第34話 ヨハンの入団(2)

「レベッカさま、どうして僕を子ども扱いするのですか」


 納得がいかない。エビデンス城の中庭を横切りながら、ヨハンは先を歩く彼女の背中に問いかけていた。すると彼女は、悪かったと答えた。

 それは子ども扱いした事への謝罪なのだろうか。ならばどうして、あの場で子ども扱いしたのだろうか。


「なあヨハン」


 立ち止まり、そう言ってレベッカは空を見上げた。ヨハンも倣って仰げば、晩秋の澄んだ青空が目に染みた。

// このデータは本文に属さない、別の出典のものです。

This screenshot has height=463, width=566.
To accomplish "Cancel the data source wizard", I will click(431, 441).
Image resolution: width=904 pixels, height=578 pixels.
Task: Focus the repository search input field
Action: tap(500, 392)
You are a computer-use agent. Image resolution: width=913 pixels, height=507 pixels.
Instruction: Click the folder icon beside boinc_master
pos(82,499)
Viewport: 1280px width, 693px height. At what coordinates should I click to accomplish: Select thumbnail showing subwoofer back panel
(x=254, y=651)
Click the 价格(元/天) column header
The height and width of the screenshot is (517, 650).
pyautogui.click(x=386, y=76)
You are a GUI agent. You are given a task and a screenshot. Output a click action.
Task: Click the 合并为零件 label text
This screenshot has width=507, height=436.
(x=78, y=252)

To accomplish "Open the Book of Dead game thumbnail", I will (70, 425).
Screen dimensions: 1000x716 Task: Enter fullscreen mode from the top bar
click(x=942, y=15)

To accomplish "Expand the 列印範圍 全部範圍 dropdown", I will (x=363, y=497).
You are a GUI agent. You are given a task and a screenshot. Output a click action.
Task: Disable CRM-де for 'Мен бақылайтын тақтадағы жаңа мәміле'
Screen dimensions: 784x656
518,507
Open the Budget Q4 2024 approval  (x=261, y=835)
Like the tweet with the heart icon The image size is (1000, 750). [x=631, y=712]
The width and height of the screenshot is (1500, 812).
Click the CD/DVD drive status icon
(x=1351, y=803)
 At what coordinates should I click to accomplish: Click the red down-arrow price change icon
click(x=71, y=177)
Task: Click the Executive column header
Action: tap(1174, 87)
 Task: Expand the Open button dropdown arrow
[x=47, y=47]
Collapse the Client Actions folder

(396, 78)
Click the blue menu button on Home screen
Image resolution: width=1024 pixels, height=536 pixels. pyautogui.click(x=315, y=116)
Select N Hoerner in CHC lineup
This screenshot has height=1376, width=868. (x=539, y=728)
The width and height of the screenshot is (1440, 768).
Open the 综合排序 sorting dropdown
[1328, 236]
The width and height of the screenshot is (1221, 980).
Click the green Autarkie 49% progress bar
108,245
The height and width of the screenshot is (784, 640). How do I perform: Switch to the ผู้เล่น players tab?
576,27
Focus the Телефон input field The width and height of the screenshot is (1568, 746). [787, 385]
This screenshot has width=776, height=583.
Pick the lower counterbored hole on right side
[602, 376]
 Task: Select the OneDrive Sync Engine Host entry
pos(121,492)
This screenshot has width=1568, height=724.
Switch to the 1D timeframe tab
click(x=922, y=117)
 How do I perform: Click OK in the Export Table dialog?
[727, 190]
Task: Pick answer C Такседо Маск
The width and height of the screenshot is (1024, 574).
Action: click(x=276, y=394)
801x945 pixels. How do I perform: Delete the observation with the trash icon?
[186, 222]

「どうして拾った命を粗末にする。もし戦場に駆り出されたら、実戦経験の無いお前が生き残れる保障はどこにも無いぞ。なぜこんな時期に入団した」

「こんな時期だからこそ、入団したんです」

「おまえは馬鹿なのか? 今ならまだ間に合う、考え直せ。入団はモスマン帝国の問題が片付いた後でもよいではないか」


 振り向きざま、ヨハンに詰め寄るレベッカ。馬鹿呼ばわりされた事もあって、ヨハンは自分よりも背が高い彼女を見上げるのが無性に悔しかった。早く、早く大きくなりたいと。

 だが理由は分かった。自分のことを心配してくれたから、わざと子ども扱いしたのだと。

 面白くはないけれど、その気遣いは素直に受け取るべきなのだろう。だが不確定な未来に身を委ね、安穏としていられるほどヨハンは悠長な性格ではなかった。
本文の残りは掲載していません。